The violence in incredibly unsettling, because unlike slasher films where the violence is cartoonish and torture porn films, where the violence is so over the top and sadistic, it’s unbelievable, it’s realistic and scary. But this film, which basically involves people in your home making you play mind games in which you hurt each other in a much more realistic way than Saw could ever portray, somehow crosses a line between reality and sick fantasy. Each move the family makes puts them closer in danger, because the killers are right there. They’re more than willing to cause this family as much harm as possible.

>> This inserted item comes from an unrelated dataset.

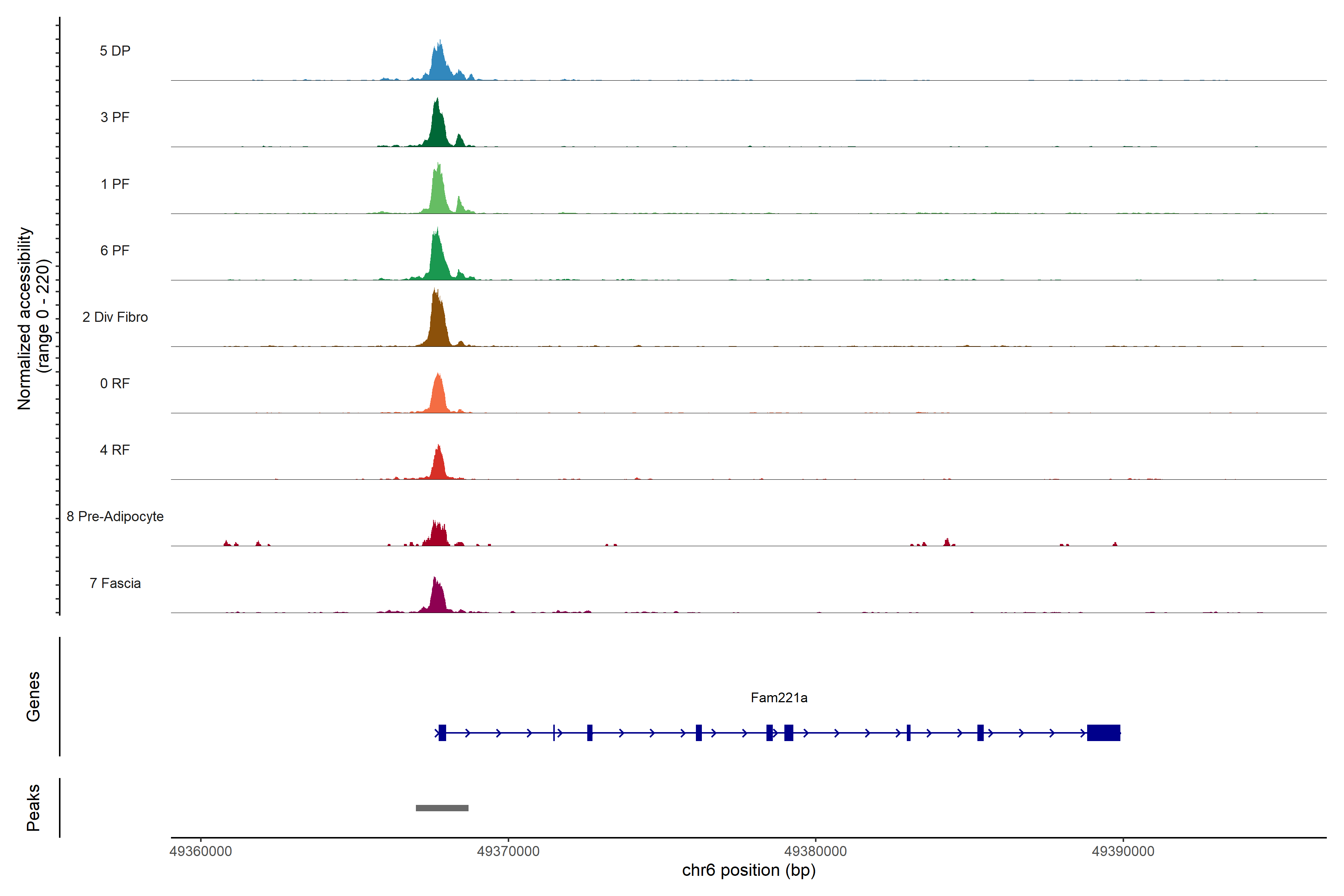Click the gray peak region bar
1344x896 pixels.
(x=442, y=808)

But the message of how sick Americans are doesn’t work well. One of the sociopaths, played by The Dreamer’s Michael Pitt, every so often looks into the camera ad speaks to the audience, making a *wink-wink* camera joke, making the film very self-aware. The lunatics know what they’re doing, and they know what the audience is doing: the audience is watching. The audience could stop, take the DVD out or something, but they haven’t. This is what Haneke is trying to say, and rather unsuccessfully. We’re hypnotized by violence. We can’t get enough. We play violent video games in which we blow people apart as part of our objective.

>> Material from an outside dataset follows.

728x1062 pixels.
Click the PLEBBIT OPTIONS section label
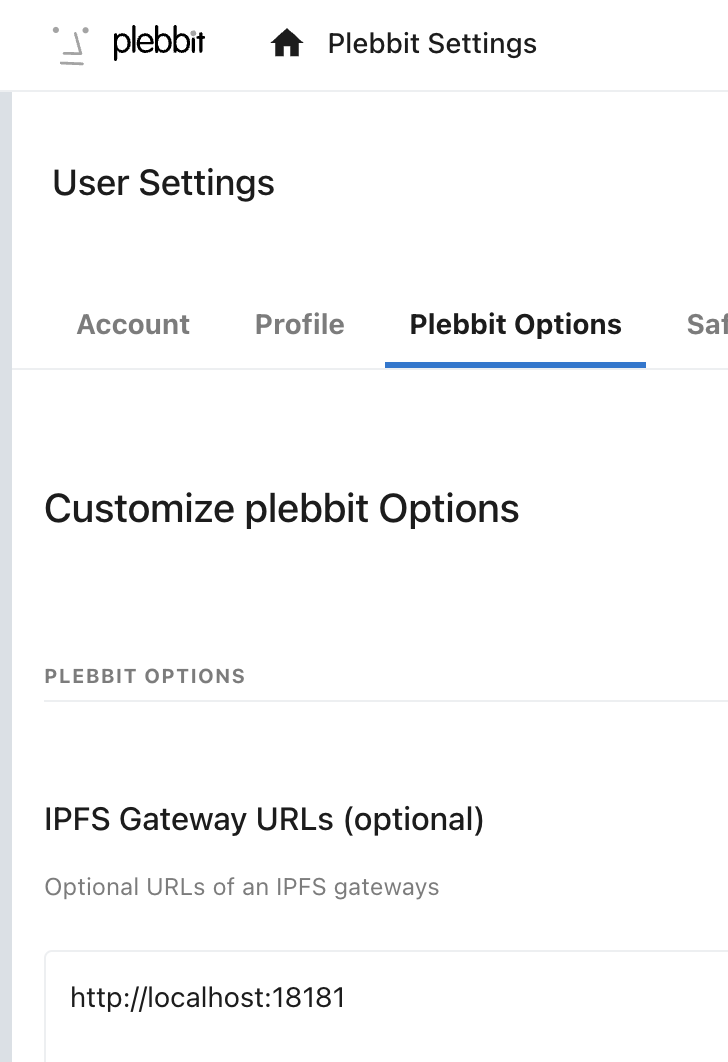[145, 676]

What is successful about the film is the way Haneke utilizes the violence. He wants us to recoil in fear and disgust, and sometimes he just shows the result of violence and not the violence itself. The deaths don’t happen on screen. Sometimes the scariest things are what you can’t see. Sort of like Tobe Hooper’s The Texas Chain Saw Massacre, where there’s no blood in the movie, but only suggestion. But, isn’t he providing the violence for us? Couldn’t he have just as easily just made a documentary? Yes, he could have. But he didn’t. With the psychopaths smirking at the camera and the last shot on Michael Pitt, Haneke seems to relish the fear he’s instilled in us. He wants us to be ashamed. And in some ways, we are. But, before long, Haneke just gets snooty all over again. Dear god, even the tagline for the film is snooty: “You must admit, you brought this on yourself.” He is certainly poking us in the nose for watching this genre in the first place.
But what is, as a whole, a very sickening and preachy film, when you get halfway through, the film, God forbid, gets dull. The pace suddenly comes to a halt and we’re left with the two surviving parents blow-drying a cell phone and trying to find a car to save them. This could have been remedied by the use of a film score, but the only music you hear in this film is classical music at the beginning to show how snooty this family is and then some hard-rockabilly-metal hybrid that has screams in it. Does this music represent the screams we will undoubtedly pour from our mouths as we watch this film? Or is this just used to show that this is a “contemporary” update to his film made for Americans who love their metal music? Either way, without a score, we’re left hanging at certain scenes, not terrified, just sort of bored.
Repellent, sickening, and disgusting, Michael Haneke takes his message of media violence and how it influences us a bit too far and while making some of us think, he just comes off as an arrogant director who wants to rub it in the American’s faces. An absolutely repulsive film, Haneke tries to send a message and aestheticize violence but it becomes hypocritical.